**** Source excerpt ****
New
York City drops a giant sparkling ball, London has the chiming of
Big Ben and Sydney a huge fireworks display over that Australian
city's iconic Opera House and Harbor Bridge, but for years the sharp
bark of a lawman's six-shooter ushered in each new year in the West
Texas town of Abilene.
City Marshal John J. Clinton had fought Yankees in the Civil War
and hostile Indians on the Great Plains, but as a peace officer
would not shoot unless he had to. That didn't mean the frontier
peace officer had any reluctance to use his revolver to handle a
problem.
Abilene's newly
created city ordinances called for the rowdy railroad town's numerous
saloons to close at midnight, and the law offered no exception to
the rule for New Year's Eve. Folks inclined to celebrate the changing
of the calendar needed to do so prior to midnight or spend part
of the first day of the year in the clink.
Not having enough deputies to go from saloon to saloon to remind
celebrants and bartenders of the midnight curfew, Marshal Clinton
passed word around town that he would signal the arrival of closing
time by discharging his pistol into the air from the corner of South
First and Chestnut streets.
The marshal was an old-school lawman, not a scientist. But he readily
understood that when he pulled the trigger of his .45, the discharge
was loud enough to be heard in every watering hole within his jurisdiction.
Accordingly, on Dec. 31, 1884, Abilene's
top cop emptied his handgun into the night sky to let it be known
to all revelers that the party was over.
For science trivia buffs, the sound of an exploding .45 cartridge
measures 157 decibels. By way of comparison, a jet engine at takeoff
produces 140 decibels. And anything higher than 85 decibels is bad
on the ears. Multiple variables affect how far the sound of a pistol
shot will carry, but on a cold, otherwise quiet night, the marshal's
shots likely were heard just about everywhere in Abilene
-- assuming a train wasn't rumbling through town at the time.
Born
in Dublin in 1848, Clinton had served in Co. G of the 2nd Arkansas
Volunteers and later in Co. M of the 7th Regiment of the Arkansas
Cavalry during the Civil War. The mounted regiment, organized in
1864, participated in the battles of Poison Spring, Marks' Mill
and Pine Bluff in Arkansas and later in Gen. Sterling Price's Missouri
raid. The war-weary Confederate unit surrendered at Galveston
in 1865, which may have been what got Clinton to Texas
for the first time.
After the war, like so many other former rebel soldiers, he drifted
westward. He first saw the area that would become Abilene
in 1867 while taking part in a cattle drive up the Western Trail.
**** Information supplied ****
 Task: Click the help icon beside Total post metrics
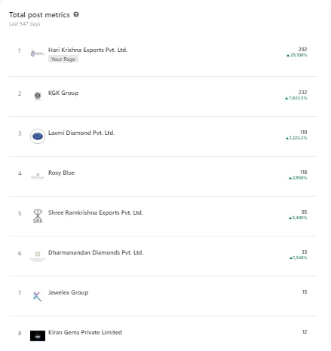click(76, 14)
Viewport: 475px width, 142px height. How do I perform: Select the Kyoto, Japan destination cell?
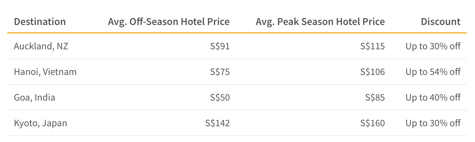(x=40, y=123)
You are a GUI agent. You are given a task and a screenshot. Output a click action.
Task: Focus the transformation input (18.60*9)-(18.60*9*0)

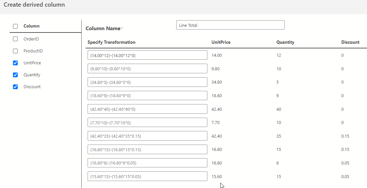[147, 96]
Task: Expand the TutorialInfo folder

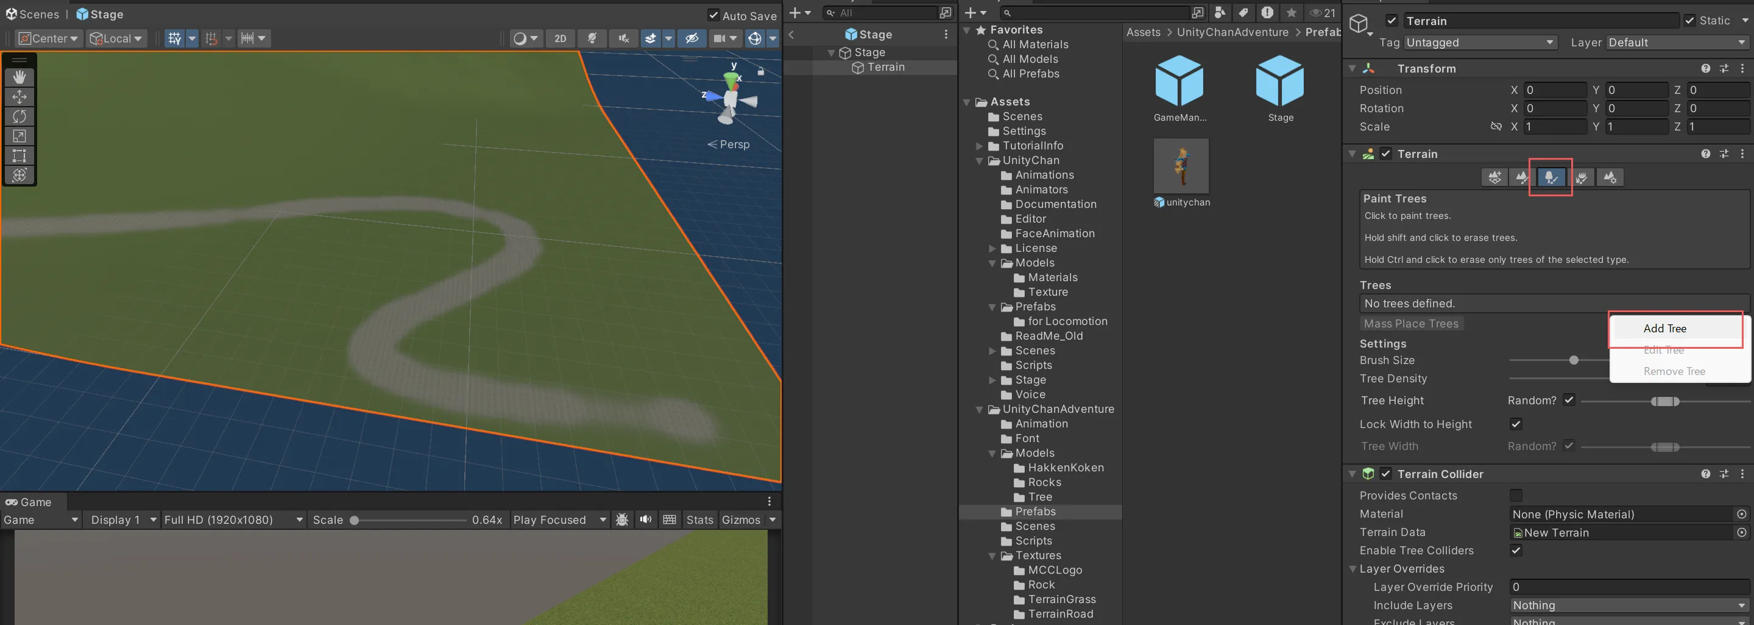Action: [x=979, y=146]
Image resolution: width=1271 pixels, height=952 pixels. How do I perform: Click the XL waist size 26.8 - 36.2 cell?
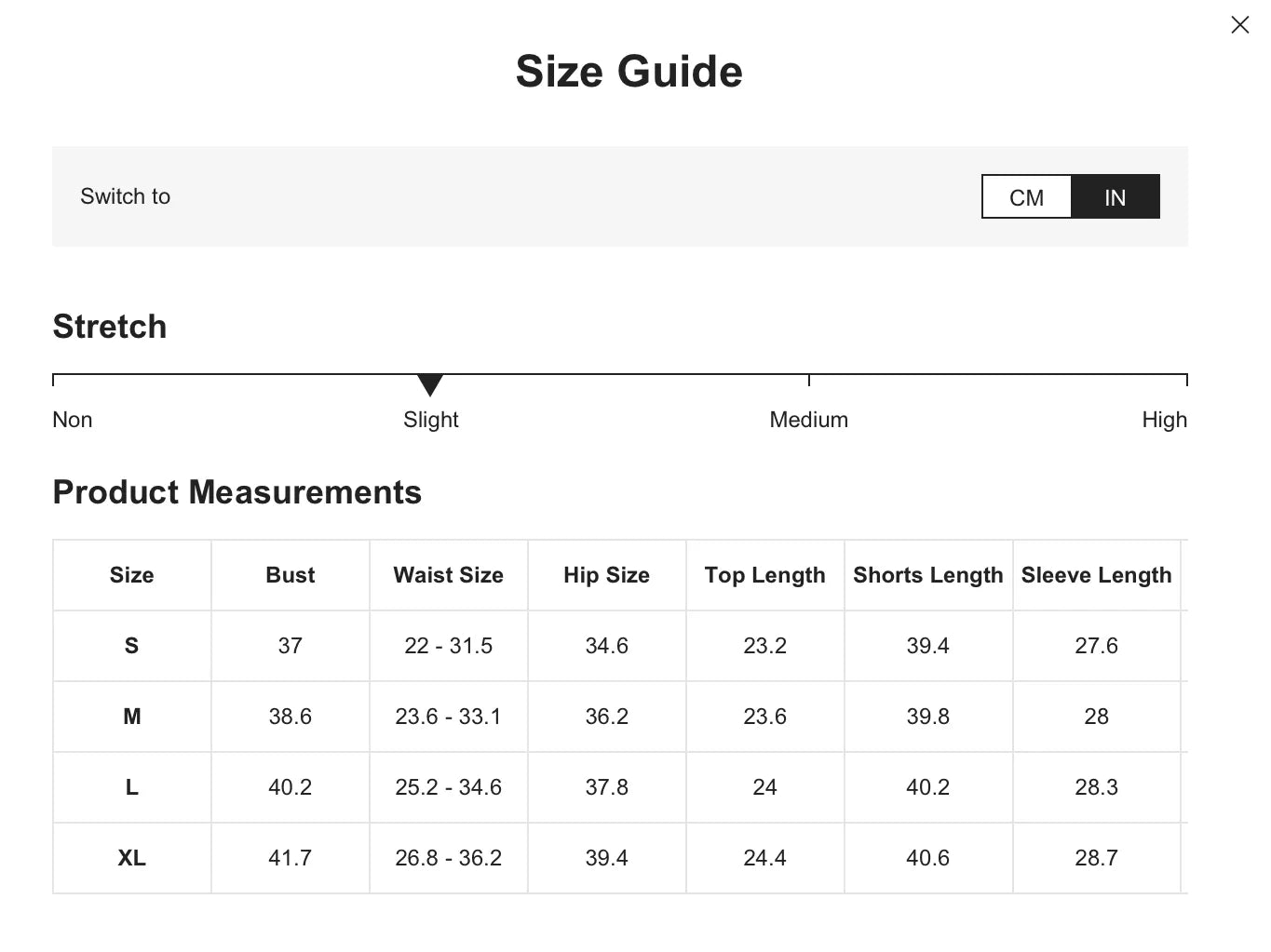pyautogui.click(x=448, y=858)
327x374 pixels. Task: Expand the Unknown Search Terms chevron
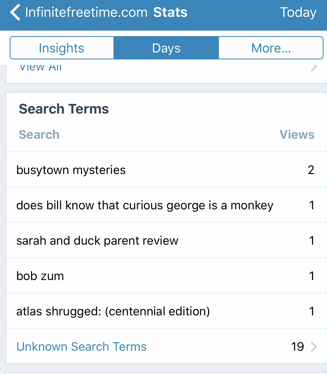point(314,347)
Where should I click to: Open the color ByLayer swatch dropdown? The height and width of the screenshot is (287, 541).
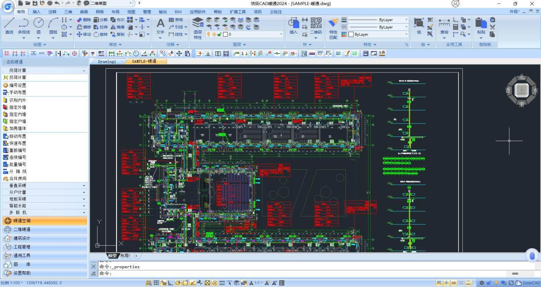pos(378,35)
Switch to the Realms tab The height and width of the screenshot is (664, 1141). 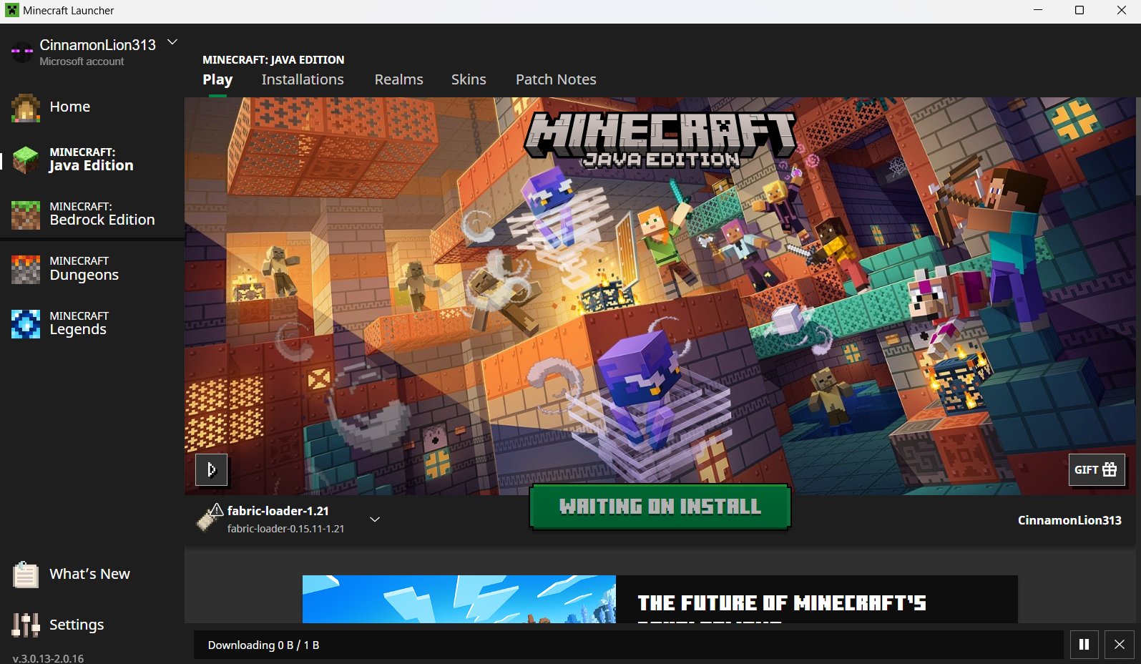tap(398, 79)

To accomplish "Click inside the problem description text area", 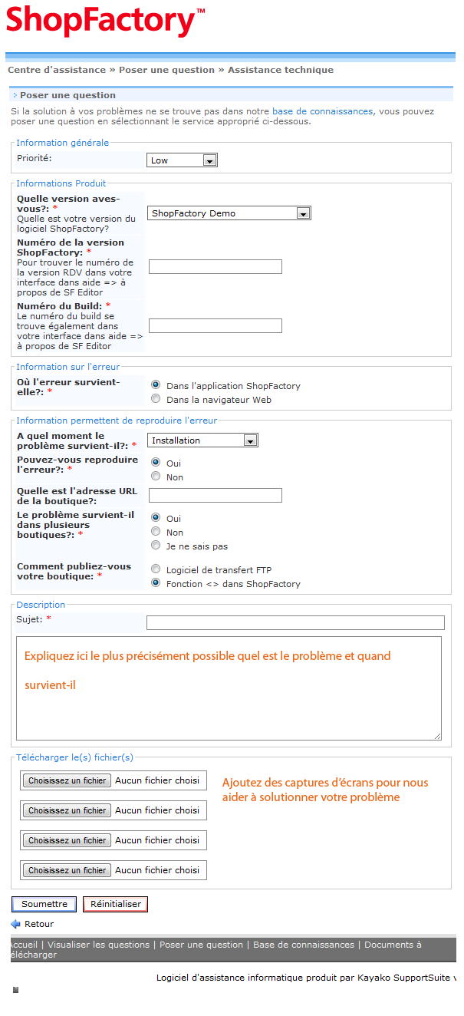I will (x=229, y=706).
****
Stated task:
In the account of Abilene's New Year's Eve gunfire, at which street corner did Marshal Clinton say he would fire his pistol to signal closing time?

Result of the task:
The corner of South First and Chestnut streets.